For the bottom horizontal ledge, I wanted something that had a slightly rounded front edge. Not a quarter round or a more ornate moulding, but something really simple. Pine Stop moulding turned out to be just right.
We wanted the vertical 1×3 side pieces to rest on top of the horizontal ledge, and the ledge to extend a bit beyond the vertical 1×3’s. The ledge extends 1/2″ beyond the vertical side pieces. We cut the ledge piece so that it was 6″ longer than the mirror: 5″ for the two side pieces + 1/2″ extension on both sides.
We just happened to have a piece of wainscot panel cap that fit perfectly between the horizontal ledge and the backsplash. For your project, measure the distance between the bottom of the mirror and the top of the backsplash. Subtract the thickness of the ledge, and then try and find a small moulding that will fit.
We’re lucky in that the ends of the ledge face the walls, so you can’t actually see the end. But, if you are can see the end of the ledge moulding, you’ll want to use a little return piece so that all the edges look finished.
DIY Bathroom Mirror Frame Material List
I got all of the trim at my local Home Depot. Here are the materials you’ll need:
- Sides: 1×3 primed trim board – two pieces that are the same height as the mirror
- Top: 1×3 primed trim board – one piece that is the width of the mirror +5″ (2.5″ for each frame side 1×3)
- Frame bottom:
- Paint – I used Behr Alkyd White Semi-Gloss Enamel
- Liquid Nails, caulk gun, masking tape
The mirror is secured to the wall with the connectors show below, rather than clips.
We replaced the plastic daisies with these mirrored buttons.
DIY Bathroom Mirror Frame Instructions
We started by cutting all the trim to the correct length, following the old “Measure twice, cut once” rule. Well, more like measure five times, cut it long, dry fit it, and then cut it again to make sure it’s just right. We were not going to mess this up.
I then painted all sides of the trim with the Alkyd paint. It’s a bit tricky to work with, but worth it. I really love the finish.
Next we glued the side trim pieces directly to the wall. We butted the edge of the trim right up against the edge of the mirror. The Liquid Nails dries pretty fast, so we just held it for a few minutes. Once we had the two sides on, we double checked that the top piece was the right length and that the ends aligned with the outside edges of the side pieces. Then we glued the top piece in place.

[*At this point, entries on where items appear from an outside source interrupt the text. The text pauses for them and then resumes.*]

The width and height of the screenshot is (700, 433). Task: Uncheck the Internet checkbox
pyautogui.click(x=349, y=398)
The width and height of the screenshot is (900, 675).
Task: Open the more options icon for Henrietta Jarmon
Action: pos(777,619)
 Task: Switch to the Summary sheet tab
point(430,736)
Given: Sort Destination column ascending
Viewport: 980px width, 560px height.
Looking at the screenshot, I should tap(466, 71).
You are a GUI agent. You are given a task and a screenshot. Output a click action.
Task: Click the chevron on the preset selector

For the ledge, we put the square edge against the wall, and the rounded edge facing up and out. We then centered the ledge on the mirror, making sure that the extension beyond the vertical pieces was the same. We glued the horizontal piece to the wall, and pushed it up against the bottom edge of the mirror. Then we glued the wainscot cap underneath the horizontal ledge, and taped the whole thing together with masking tape until the glue dried.
So that’s it. That’s my “recipe” for a DIY bathroom mirror frame. Pretty simple, isn’t it?